Rather, they used to stress me out. I recently spent my birthday in Barcelona with a friend. We window-shopped on La Rambla, marveled at Gaudí’s masterworks, and strolled the Mediterranean boardwalk. It wasn’t until I returned home, my suitcases bulging with the makings of a Spanish feast, that I realized I hadn’t really eaten. I’d had just quick bites here and there, but not a spectacular supper in the usual flamboyant way I was accustomed to, the kind of repast that would cement this trip in my memory. I panicked, terrified I’d forget the stories that I’d savored in Spain.
That realization spurred me into action. I threw open my suitcases and invited a few close friends to dinner that week. There was tapenade smeared on crusty bread. Nutty sheep’s-milk Manchego. A juicy—and duty-free—Andalucían Rioja. Sweet pimiento peppers that I charred over an open burner. Saffron-perfumed rice. Fruity Arbequina olive oil flecked with a few drops of rosemary vinegar and turned into a poaching medium for fish. And for dessert, small tumblers of delicate dry sherry, sloshing against the glass like liquid amber, alongside shaved chocolate studded with Marcona almonds.

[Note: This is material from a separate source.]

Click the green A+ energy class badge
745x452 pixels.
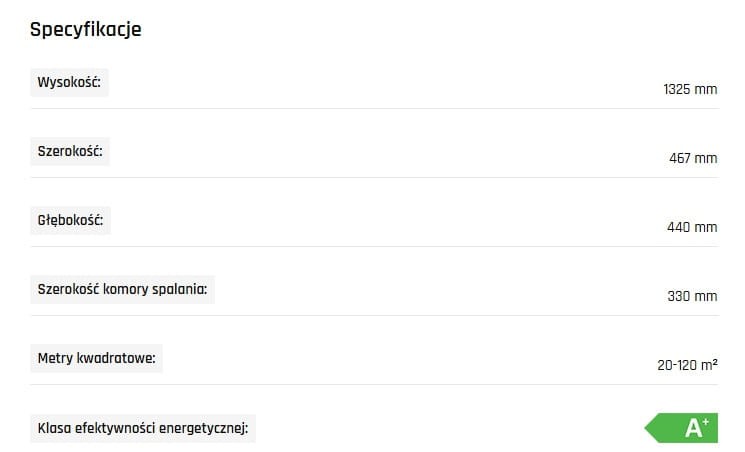click(x=684, y=428)
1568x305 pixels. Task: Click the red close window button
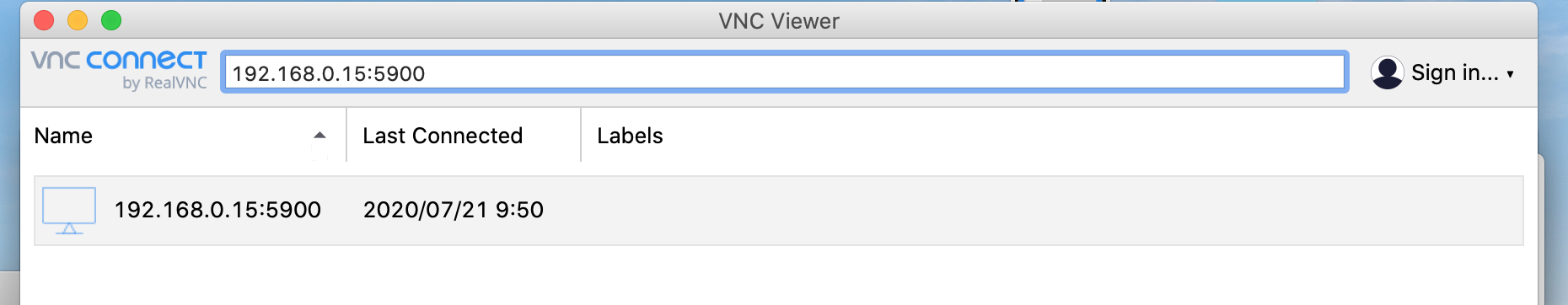pyautogui.click(x=44, y=19)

So what if I remember the food more distinctly than the conversation? That’s how my memory works. (Actually, the sherry may have had something to do with that, too.) But I do recall the spirit of the evening—the laughter, the chatter, the sated appetites, the sharing of story after story about Spain. And it occurs to me that I’d somehow come to equate eating my mementos with greedily gobbling them. I’d forgotten the rare and valuable chance they offer to celebrate and relive rousing adventures and, better yet, to share those experiences with others. Abandoned on the shelf, my souvenirs—and the memories linked to them—might wither and die, but reveling in them one final time authors the grandest of epilogues to any travel story. And, as it turns out, it affords me an opportunity to create a new memory.